DB: I’m only into my second year freelancing so I have a long way to go, but I do feel much more confident handling my own clients, dealing with taxes and handling my own business tasks in general. The first year was lots of learning, putting processes in place to take care of business tasks and lots of uphill pushes. Now that I have processes in place things should start to become easier and take less time. I think my networking skills are also improving and as a freelancer your network is so important.
JL: I hope my business skills (have) improved over time. I realize I still have a long way to go, but I am much more acclimated to at the business side of freelancing now than when I first started. I got my first paying client by putting up flyers downtown, and for the record, don’t do that. The business side of freelancing is the hardest part for most people and it something that you have to continually stretch yourself with.
If you could go back in time, what advice would you give yourself?
DB: If I could give myself some advice when I first started I would say network as soon as possible and go to events/meetups. I spent a long time questioning my skills and wondering if I was good enough to ‘put myself out there’. I would say get out there as soon as possible, have confidence and start speaking to people!
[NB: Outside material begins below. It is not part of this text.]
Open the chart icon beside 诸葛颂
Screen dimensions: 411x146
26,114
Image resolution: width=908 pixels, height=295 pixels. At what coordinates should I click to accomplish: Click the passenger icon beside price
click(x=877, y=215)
I’d also say be conscious of your time and how you use it. You have to have patience when starting a business from scratch, keep pushing forward.
JL: If I could go back in time I would tell myself to be more aggressive about business development from the start, and to spend more time in sales. Aside from that I wouldn’t change a thing. A lot of things people can tell you, but it doesn’t truly sink in until you experience it. There are a lot of people that do good work, but the biggest hurdle they have to overcome is continuing to adapt to the landscape and having a pipeline of leads that will become good clients for a well-positioned business. That’s more like four things, but hopefully you get my drift. It boils down to this: You always have time to do the work fulfillment, but you have to make the sales first.
A Unique Challenge
Starting a freelance design business almost feels like being dropped off in the middle of a forest with the challenge of finding your way home. Before you know it, you’re in the thick of a situation that you may not have expected.
But as time passes, you start learning your way around and picking up skills that you didn’t previously have. You may even surprise yourself quite a bit in the process. Even with no or limited business knowledge, you can find your way to success.
Many thanks to Dean and John for sharing their freelance journeys with us! They are living proof that we can indeed grow into our roles as business owners.